# STATED GOAL
Convert the lines of the records below, between the line containing "Task: Click into the Beskrivelse text field" and the line containing "will click(x=240, y=366).", inclusive, into a numbered list with blank lines omitted.

# ENTRIES SHOWN
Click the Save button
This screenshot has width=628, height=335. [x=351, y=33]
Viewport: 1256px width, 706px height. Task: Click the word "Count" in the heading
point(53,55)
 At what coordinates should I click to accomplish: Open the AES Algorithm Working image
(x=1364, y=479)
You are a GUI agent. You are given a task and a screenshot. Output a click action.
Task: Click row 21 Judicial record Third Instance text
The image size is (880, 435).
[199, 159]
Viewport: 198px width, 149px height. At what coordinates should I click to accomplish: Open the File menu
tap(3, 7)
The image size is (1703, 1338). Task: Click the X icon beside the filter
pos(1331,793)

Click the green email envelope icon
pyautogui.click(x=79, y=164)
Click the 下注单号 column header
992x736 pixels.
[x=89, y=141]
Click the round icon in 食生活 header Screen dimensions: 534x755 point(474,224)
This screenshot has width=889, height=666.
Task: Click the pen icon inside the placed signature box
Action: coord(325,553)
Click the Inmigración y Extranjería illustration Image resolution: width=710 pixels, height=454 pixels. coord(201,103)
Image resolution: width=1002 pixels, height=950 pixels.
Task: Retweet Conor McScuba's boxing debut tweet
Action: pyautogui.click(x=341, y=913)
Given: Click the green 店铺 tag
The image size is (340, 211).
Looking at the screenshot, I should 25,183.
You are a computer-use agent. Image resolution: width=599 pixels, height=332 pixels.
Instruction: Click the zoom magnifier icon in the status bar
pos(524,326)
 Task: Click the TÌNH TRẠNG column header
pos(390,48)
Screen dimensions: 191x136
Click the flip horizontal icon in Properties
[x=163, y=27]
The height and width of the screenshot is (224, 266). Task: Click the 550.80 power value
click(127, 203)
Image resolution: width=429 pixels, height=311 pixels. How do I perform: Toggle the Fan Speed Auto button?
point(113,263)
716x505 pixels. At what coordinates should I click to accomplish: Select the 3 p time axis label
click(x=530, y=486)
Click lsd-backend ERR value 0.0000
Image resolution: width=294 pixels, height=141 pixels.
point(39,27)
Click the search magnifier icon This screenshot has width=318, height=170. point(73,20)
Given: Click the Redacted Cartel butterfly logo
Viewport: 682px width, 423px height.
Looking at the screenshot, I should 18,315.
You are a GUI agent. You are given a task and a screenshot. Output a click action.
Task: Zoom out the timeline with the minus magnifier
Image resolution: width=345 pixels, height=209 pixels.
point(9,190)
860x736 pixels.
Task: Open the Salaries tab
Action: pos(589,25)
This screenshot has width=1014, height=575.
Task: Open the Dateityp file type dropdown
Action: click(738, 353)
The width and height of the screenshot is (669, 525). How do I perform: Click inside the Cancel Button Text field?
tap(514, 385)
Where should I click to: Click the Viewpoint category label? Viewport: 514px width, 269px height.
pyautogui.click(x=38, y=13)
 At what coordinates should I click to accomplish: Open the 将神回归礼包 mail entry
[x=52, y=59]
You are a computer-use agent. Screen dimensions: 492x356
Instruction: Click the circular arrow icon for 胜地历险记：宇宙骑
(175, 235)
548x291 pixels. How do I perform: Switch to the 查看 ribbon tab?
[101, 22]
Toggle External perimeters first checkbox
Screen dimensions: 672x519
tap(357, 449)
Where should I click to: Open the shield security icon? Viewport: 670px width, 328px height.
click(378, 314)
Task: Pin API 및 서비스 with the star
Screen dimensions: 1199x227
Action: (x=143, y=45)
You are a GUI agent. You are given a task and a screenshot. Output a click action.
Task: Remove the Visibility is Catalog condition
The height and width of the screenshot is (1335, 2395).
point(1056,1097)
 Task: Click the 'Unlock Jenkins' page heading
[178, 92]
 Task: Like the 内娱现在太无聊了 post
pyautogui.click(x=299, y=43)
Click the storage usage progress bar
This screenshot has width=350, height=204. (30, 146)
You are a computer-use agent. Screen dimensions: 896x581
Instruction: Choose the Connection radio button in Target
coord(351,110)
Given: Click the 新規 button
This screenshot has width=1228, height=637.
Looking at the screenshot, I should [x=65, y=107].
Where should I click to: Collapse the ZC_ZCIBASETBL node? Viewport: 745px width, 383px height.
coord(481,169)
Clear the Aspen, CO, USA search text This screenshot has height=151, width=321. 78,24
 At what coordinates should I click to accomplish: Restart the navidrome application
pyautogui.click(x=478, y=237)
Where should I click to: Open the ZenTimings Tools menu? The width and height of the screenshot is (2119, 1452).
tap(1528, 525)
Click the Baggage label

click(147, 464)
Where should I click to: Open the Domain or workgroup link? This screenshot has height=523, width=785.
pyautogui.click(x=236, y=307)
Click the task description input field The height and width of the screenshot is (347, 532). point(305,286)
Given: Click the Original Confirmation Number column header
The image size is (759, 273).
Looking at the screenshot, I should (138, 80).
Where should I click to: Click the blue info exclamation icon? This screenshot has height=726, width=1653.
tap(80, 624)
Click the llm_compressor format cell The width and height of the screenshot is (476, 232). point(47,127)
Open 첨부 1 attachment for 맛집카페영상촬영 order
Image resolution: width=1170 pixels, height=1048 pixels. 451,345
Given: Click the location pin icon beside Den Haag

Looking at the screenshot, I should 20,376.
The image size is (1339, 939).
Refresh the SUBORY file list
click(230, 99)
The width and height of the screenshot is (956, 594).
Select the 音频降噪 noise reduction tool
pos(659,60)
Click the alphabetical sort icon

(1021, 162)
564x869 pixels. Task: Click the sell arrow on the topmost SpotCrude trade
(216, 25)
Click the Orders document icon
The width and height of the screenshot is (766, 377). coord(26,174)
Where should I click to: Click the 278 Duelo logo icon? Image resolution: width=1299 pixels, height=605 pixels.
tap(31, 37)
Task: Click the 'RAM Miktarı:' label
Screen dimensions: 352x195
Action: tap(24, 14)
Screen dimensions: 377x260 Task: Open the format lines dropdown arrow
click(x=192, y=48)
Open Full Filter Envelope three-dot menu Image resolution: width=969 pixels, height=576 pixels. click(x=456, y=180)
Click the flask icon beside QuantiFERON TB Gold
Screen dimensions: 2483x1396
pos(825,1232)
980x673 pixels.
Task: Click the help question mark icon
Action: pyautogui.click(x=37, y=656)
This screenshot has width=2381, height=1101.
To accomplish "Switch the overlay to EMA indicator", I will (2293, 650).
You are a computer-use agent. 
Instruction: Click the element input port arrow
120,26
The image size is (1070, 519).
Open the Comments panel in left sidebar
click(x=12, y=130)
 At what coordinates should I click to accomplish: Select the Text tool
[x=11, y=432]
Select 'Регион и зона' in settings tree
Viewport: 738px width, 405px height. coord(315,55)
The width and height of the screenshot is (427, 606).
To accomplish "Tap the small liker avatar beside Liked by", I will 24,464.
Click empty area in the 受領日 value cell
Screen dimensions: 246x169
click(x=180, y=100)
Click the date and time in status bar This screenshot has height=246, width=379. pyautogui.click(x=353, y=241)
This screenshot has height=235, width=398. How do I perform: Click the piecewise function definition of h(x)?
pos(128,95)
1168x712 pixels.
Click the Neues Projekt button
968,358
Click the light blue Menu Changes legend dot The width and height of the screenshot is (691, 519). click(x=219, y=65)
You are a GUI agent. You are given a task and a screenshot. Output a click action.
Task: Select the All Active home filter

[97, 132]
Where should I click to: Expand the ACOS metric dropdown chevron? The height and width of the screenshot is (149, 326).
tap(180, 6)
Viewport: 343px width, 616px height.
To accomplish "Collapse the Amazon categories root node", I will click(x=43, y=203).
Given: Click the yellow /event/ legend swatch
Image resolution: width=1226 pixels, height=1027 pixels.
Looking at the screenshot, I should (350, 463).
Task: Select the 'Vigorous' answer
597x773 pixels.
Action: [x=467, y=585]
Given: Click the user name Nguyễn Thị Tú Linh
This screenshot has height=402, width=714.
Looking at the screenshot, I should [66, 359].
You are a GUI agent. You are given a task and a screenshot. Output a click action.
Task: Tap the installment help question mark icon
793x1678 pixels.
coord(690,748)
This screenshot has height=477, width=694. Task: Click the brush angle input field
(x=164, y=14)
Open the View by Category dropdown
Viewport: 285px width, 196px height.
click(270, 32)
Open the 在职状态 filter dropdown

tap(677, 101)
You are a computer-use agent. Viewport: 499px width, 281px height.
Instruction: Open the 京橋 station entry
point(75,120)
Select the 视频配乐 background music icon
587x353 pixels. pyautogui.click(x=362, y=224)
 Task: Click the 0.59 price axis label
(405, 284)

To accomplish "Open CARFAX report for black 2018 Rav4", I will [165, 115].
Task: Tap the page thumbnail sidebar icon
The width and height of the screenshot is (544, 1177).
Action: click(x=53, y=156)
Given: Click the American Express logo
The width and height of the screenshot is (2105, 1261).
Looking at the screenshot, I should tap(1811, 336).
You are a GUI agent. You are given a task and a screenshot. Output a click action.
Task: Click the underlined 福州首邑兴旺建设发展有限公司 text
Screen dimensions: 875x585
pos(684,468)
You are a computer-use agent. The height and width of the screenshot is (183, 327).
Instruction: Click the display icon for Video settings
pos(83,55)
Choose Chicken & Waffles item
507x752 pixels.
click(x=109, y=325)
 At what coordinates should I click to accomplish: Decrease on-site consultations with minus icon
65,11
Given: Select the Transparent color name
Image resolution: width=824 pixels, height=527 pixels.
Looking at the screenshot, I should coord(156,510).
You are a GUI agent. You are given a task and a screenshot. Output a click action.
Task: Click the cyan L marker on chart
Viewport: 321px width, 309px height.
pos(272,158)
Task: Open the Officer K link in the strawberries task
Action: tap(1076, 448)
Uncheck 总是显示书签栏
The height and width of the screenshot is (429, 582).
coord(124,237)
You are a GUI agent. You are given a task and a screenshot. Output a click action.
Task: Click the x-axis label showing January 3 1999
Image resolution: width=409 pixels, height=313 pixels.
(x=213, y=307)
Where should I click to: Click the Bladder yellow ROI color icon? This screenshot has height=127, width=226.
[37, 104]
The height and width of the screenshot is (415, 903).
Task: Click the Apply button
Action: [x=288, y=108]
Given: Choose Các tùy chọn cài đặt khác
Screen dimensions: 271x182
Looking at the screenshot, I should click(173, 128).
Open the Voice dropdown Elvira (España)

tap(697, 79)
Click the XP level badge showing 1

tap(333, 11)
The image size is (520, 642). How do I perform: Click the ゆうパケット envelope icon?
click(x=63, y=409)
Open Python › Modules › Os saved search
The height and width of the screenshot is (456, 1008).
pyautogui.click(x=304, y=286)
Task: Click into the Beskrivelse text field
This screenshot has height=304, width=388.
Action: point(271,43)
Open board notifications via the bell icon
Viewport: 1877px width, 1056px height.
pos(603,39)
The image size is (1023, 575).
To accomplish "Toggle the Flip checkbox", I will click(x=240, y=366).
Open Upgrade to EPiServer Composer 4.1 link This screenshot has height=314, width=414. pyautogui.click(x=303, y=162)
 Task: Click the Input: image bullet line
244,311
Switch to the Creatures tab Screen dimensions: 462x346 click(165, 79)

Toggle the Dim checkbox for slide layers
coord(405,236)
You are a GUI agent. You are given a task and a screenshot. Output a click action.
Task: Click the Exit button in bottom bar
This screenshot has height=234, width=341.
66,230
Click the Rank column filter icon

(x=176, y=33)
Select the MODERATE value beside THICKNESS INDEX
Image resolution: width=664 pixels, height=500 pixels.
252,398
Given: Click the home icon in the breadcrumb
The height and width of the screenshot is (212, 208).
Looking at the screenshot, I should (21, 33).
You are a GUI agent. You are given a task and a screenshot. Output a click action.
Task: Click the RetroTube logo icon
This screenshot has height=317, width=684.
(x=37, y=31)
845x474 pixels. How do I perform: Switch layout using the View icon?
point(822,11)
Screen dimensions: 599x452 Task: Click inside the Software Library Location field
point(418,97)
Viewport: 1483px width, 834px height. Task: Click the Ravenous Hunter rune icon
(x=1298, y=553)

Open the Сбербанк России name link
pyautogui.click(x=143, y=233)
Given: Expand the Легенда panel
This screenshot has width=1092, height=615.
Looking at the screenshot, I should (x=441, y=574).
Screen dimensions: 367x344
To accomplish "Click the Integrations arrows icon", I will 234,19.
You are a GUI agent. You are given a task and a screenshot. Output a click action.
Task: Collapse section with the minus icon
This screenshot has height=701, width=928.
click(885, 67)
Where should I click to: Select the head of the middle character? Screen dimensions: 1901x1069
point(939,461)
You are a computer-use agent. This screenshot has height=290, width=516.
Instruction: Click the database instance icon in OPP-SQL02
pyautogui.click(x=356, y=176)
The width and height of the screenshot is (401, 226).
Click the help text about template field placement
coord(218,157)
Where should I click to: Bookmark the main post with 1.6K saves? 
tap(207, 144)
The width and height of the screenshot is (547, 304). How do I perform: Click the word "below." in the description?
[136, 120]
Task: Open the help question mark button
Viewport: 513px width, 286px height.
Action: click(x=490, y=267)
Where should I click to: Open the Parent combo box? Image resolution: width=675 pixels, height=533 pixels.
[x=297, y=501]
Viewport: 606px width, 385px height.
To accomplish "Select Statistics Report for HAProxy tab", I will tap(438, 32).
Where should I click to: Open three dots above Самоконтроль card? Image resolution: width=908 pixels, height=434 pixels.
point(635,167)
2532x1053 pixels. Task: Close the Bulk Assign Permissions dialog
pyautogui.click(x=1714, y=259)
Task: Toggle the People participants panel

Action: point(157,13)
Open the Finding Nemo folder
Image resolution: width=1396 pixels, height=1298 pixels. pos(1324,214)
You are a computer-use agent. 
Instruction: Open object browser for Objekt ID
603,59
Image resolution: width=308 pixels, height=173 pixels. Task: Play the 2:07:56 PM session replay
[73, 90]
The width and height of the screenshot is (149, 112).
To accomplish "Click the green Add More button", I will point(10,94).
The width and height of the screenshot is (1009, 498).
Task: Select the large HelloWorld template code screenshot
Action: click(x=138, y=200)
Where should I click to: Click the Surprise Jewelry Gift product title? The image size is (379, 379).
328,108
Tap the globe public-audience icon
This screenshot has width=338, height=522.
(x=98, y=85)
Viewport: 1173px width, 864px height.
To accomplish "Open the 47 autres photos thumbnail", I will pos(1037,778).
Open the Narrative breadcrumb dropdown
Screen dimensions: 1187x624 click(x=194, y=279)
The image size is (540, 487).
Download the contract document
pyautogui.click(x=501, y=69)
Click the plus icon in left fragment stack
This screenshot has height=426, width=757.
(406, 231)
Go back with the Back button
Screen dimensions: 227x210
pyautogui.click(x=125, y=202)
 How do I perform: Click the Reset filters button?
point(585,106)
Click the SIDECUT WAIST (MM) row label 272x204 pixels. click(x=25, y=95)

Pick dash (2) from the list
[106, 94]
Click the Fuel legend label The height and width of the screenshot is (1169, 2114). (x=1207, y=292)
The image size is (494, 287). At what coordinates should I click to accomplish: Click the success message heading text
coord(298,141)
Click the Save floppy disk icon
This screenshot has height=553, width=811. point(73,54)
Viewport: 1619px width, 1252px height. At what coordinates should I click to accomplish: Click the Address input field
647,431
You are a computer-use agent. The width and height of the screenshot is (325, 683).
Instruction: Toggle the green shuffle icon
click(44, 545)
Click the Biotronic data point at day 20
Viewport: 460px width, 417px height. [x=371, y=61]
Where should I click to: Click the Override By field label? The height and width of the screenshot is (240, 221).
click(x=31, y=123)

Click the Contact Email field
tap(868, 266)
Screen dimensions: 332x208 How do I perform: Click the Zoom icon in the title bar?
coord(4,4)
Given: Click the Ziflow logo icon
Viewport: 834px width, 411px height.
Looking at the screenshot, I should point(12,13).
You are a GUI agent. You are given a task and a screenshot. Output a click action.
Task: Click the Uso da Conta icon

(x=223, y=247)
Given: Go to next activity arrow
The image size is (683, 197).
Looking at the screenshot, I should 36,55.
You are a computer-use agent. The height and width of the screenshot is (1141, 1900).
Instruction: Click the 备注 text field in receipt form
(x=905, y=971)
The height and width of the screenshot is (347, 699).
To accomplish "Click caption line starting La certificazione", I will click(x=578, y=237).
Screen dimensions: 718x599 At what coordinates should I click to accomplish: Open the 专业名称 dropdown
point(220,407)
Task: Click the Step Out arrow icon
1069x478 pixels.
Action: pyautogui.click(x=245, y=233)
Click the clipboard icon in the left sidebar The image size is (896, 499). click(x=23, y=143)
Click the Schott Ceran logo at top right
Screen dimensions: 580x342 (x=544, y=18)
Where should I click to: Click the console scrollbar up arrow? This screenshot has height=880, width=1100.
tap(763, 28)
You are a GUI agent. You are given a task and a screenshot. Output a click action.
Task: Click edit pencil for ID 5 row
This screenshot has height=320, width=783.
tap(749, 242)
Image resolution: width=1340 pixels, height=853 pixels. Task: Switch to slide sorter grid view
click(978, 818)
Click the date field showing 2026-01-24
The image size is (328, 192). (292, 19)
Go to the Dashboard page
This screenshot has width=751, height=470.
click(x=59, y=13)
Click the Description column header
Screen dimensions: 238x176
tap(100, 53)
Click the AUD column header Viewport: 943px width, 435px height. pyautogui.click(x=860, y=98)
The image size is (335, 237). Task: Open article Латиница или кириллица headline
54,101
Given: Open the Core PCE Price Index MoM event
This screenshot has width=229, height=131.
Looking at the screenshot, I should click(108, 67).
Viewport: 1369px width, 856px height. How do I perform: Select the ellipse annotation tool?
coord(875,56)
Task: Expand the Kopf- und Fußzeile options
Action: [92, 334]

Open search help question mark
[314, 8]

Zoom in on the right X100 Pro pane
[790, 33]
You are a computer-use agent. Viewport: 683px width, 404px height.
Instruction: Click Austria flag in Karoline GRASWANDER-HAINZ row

# SOLUTION FOR THIS PROBLEM
1. Task: Click into the Beskrivelse text field
2. This screenshot has height=304, width=388.
3. Action: point(271,43)
4. Open board notifications via the bell icon
5. Viewport: 1877px width, 1056px height.
6. pos(603,39)
7. The image size is (1023, 575).
8. To accomplish "Toggle the Flip checkbox", I will click(x=240, y=366).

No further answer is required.